Wednesday, November 14, 2012



There are a few reality type shows that members of my family watch from time to time and so, sharing the living room, I've watched parts of them as well.   Together they have given me some conundrums to ponder.   I'm going to discuss some of them in the next few posts.   I'll describe the programs as overseas readers of this blog may have been spared them.  (oops, I mean deprived of them.) 

The first is called American Pickers.   A pair of friendly, good guy types drive around the United States and Canada in a pick-up truck with the goal of buying antiques, memorabilia and what others might consider junk.   Their goal is to re-sell it and make a profit.  What I've found interesting are the things that people have kept--for years.   Old license plates, old metal cigarette containers, old Coke signs.   After 50 or 100 years they all seem to be valuable or at least have value.  The two pickers dicker and haggle and are successful about half the time.   Many times people can't bear to let go of what they have been holding onto for years.   Sometimes entire rooms, even barns are given over to storing these items, in various states of order.

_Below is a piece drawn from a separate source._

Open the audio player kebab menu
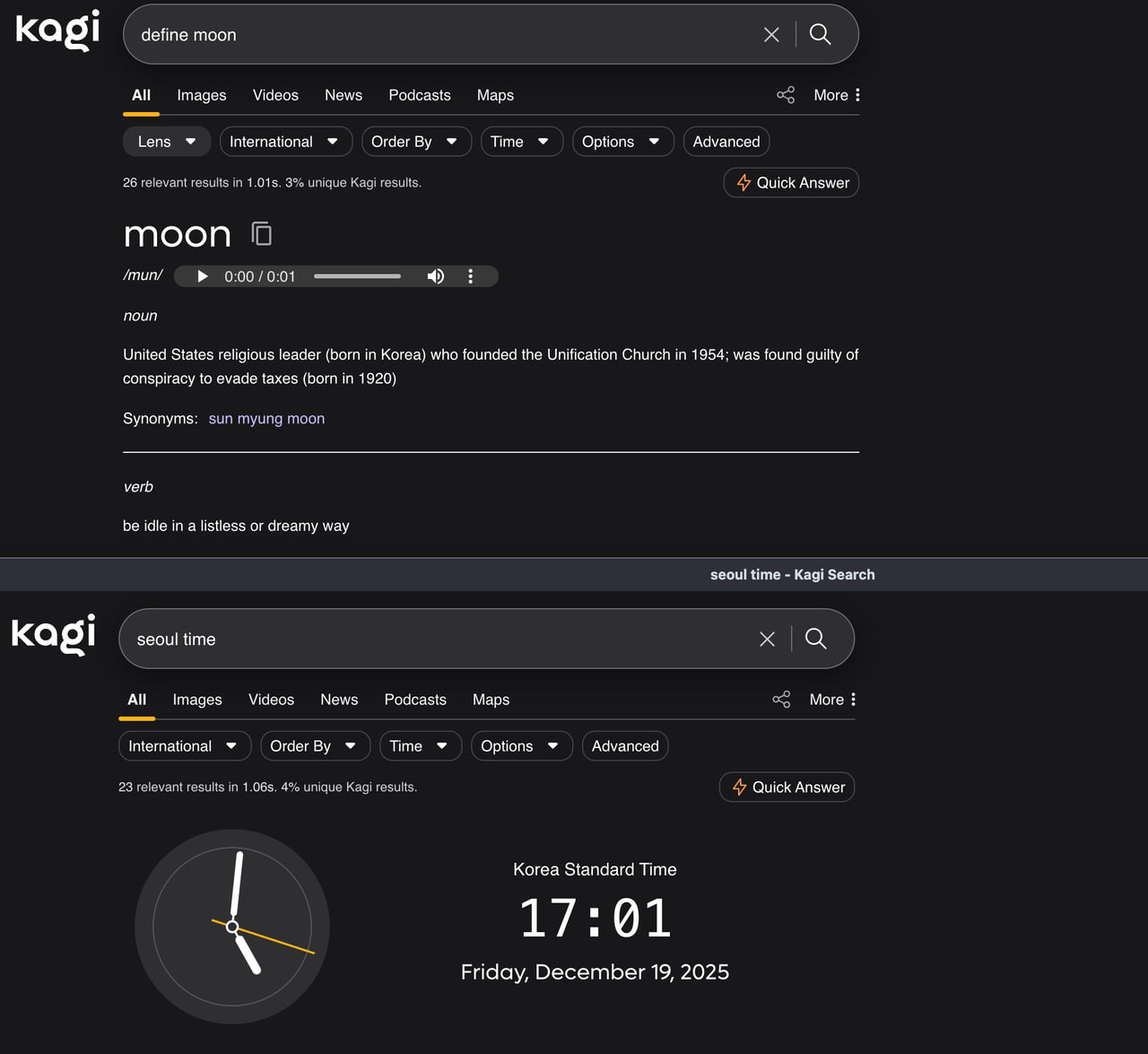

The second program is called Storage Wars.  In this reality show, various 'colourful' individuals have the hobby/business of attending the auctions of the contents of storage lockers which have had the fate  being abandoned by their owners.  Months of rental fees are owing.  These auctions take place all over the country.   Now, you might think that if someone paid to store something the items that are being stored would have some, even considerable value.   After all, storage costs can amount to several thousand dollars a year.  If you  found yourself not able to pay the storage unit cost, wouldn't it make sense to remove your belongings before falling into arrears?  I can see if you've won the lottery you might say to heck with that storage unit, but failing that you could at least give the key to a friend or relative.  Unless . . . what is in the unit isn't worth the accrued storage fees.  But if that is the case, why would complete strangers, who are only interested in profit, bid hundreds, even thousands of dollars, to purchase the contents of that same unit.   What are they looking for?   Straight cash or jewellery is always good but they also want the kind of items that the American Pickers hanker for.   

I must confess what causes me some aggravation is how the Pickers and the Storage people gleefully announce the value of the items they come across with complete confidence that they will be able obtain their price and thereby make their profit.   I have seen sofas abandoned by the curb, awaiting the city disposal crew, just as nice as the ones that have a pronounced $200 value.   

No doubt the program has increased the profitability of storage unit companies, probably so much so that the rental fee from paying customers is the lesser part of their profit compared to what groups of treasure hunters bid up to pay for abandoned ones.